While in Canada, I listened to a radio program about a book written on the subject of love from different cultural perspectives around the world. What I had read about what love is, and is not, in the Bible is actually the perception many people have in countries that we would consider a little less civilized or “metropolitan” than ours or at least culturally inferior.
This perspective was from an East Indian couple that had been married for 50 years and were interviewed at a wedding for young relatives whose marriage was arranged:
“Americans look at the wedding day as a finished mansion, new paint, great new fixtures, new furniture, polished floors, perfect yard, ect. It is perfection. Years latter in their marriage they look at the mansion as an ageing worn house that needs much work. It needs much rehabilitation to try to recapture the newness of the beautiful mansion they once had. They want to recapture the beauty of that lost love, rekindle that original elusive mansion (or passion) they once had, the passion of their youth. Indians look at the wedding day as a vacant lot. From that vacant lot you build your mansion over many years. You never quit adding on to it. You build for strength and beauty a lasting testament to real love which is proven over long periods of time.” (If this is done you never want to go back)

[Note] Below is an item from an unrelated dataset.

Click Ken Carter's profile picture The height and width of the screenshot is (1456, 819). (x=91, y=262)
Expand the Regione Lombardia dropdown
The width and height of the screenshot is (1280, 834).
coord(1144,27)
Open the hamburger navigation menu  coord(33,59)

When asked If she loved her husband on her wedding day the wife responded; “Loved him? I didn’t even know him!”
The biblical truth about love is that love is not primarily a feeling or emotion, but an action. The feelings are proved true by consistent action. A wise man said in relation to love that you “act yourself into a better way of feeling rather than feel yourself into a better way of acting”.
Americans bring a good deal of emotion and passion to the wedding day but sadly far too often that passion isn’t enough to carry them very far. The passion and feelings are like a short term drug. When the original effect wears off… what then? Have you just fallen out of love? No. You never knew what love was! Love is doing difficult things in difficult times no matter what you feel. Love is sacrificing yourself when there is no apparent gain to be had. Love is the product of years of sharing and caring. Love is proved not by words or emotion or gifts but by the product of your actions through adversity and beyond.
So, who then is more civilized? Which culture is truly backward?
I Corinthians 13
1 Though I speak with the tongues of men and of angels, and have not Love, I am become as sounding brass, or a tinkling cymbal. 2 And though I have the gift of prophecy, and understand all mysteries, and all knowledge; and though I have all faith, so that I could remove mountains, and have not Love, I am nothing. 3 And though I bestow all my goods to feed the poor, and though I give my body to be burned, and have not Love, it profiteth me nothing. 4 Love suffereth long, and is kind; Love envieth not; Love vaunteth not itself, is not puffed up, 5 Doth not behave itself unseemly, seeketh not her own, is not easily provoked, thinketh no evil; 6 Rejoiceth not in iniquity, but rejoiceth in the truth; 7 Beareth all things, believeth all things, hopeth all things, endureth all things. 8 Love never faileth: but whether there be prophecies, they shall fail; whether there be tongues, they shall cease; whether there be knowledge, it shall vanish away. 9 For we know in part, and we prophesy in part. 10 But when that which is perfect is come, then that which is in part shall be done away. 11 When I was a child, I spake as a child, I understood as a child, I thought as a child: but when I became a man, I put away childish things. 12 For now we see through a glass, darkly; but then face to face: now I know in part; but then shall I know even as also I am known. 13 And now abideth faith, hope, Love, these three; but the greatest of these is Love.